══ Reading text ══
Zucchini Congee
Zucchini Congee is a comforting and nutritious twist on the traditional Chinese rice dish, using zucchini as a low-carb alternative. Silky and savory, it captures the essence of congee while being light and healthy.

30 minutes
Difficulty: Easy
Chinese
150 kcal
Ingredients
- Zucchini - 400 grams, grated
- Cauliflower rice - 200 grams
- Vegetable broth - 500 ml
- Ginger - 1 teaspoon, minced
- Garlic - 1 clove, minced
- Soy sauce - 1 tablespoon
- Sesame oil - 1 teaspoon
- Spring onions - 2, chopped
- Salt - to taste
- White pepper - to taste
Steps
- In a pot, heat the vegetable broth over medium heat.
- Add the minced ginger and garlic, sautéing for about 2 minutes until fragrant.
═══
══ Excerpted data ══
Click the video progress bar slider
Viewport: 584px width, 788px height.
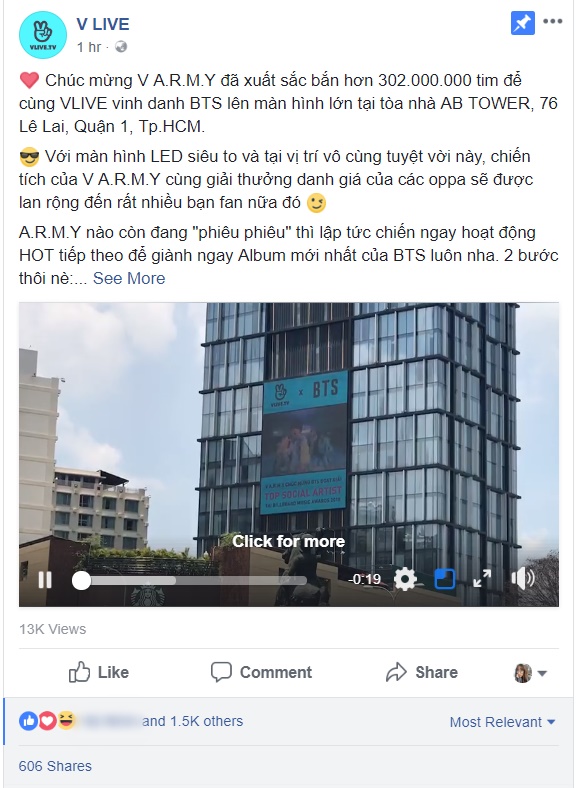[190, 580]
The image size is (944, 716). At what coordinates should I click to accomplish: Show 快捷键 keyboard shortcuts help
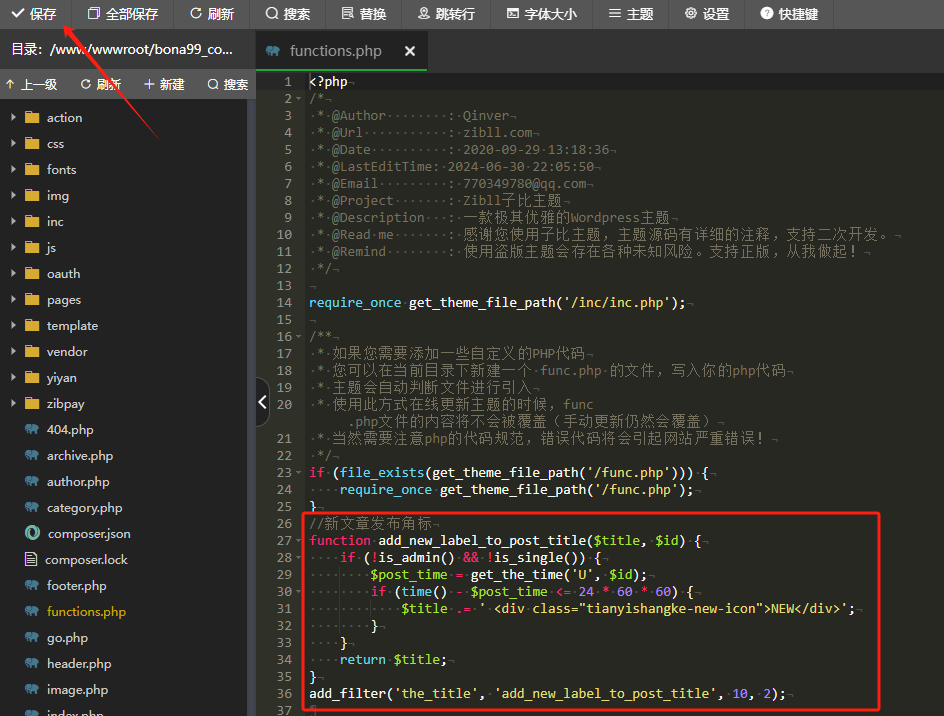pos(789,14)
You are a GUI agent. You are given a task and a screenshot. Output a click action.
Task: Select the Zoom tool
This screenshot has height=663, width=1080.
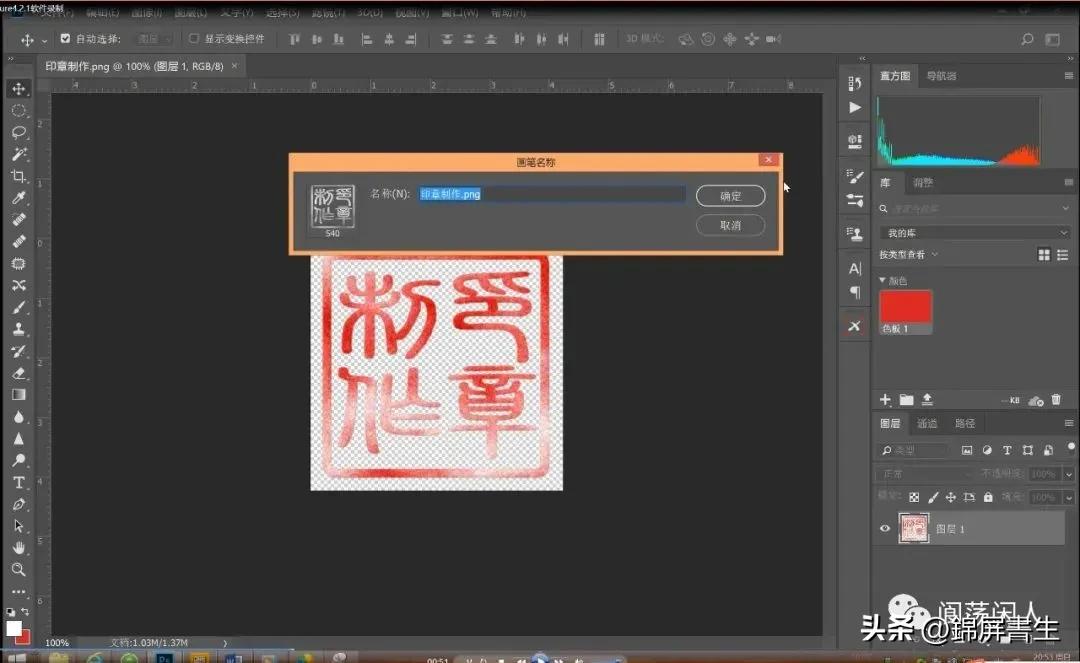(x=19, y=568)
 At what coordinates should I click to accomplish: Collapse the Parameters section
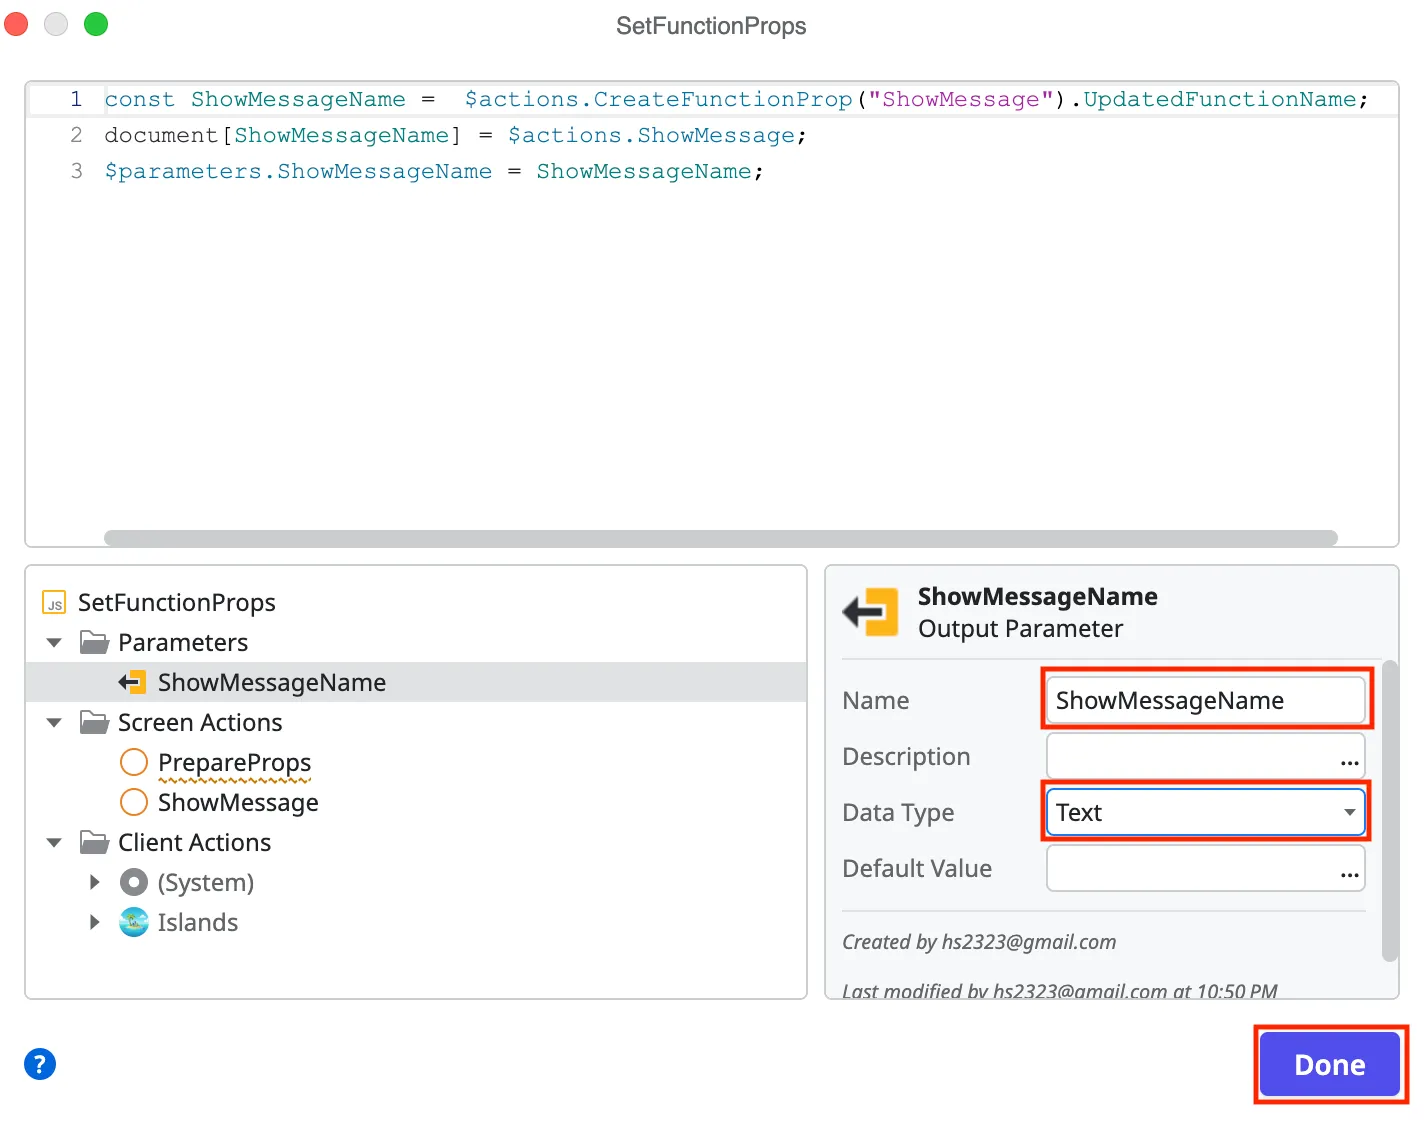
═══
Things to do:
- 1) Answer these about the zucchini congee recipe:
(a) How many kcal does the recipe list?
(b) How much vegetable broth does it call for?
(c) For how long are the ginger and garlic sautéed?
- 2) Write the remaining steps of the zucchini congee recipe, starting after its last listed step.
The records play no part here.

Answers by task:
- 1)
(a) 150 kcal
(b) 500 ml
(c) About 2 minutes

- 2)
- Stir in the grated zucchini and cauliflower rice, mixing well.
- Bring the mixture to a simmer, then reduce the heat and cook for about 15 minutes, stirring occasionally.
- Add the soy sauce, sesame oil, salt, and white pepper, and mix well.
- Continue to cook for another 5 minutes until the zucchini is tender and the congee has thickened to your desired consistency.
- Serve hot, garnished with chopped spring onions.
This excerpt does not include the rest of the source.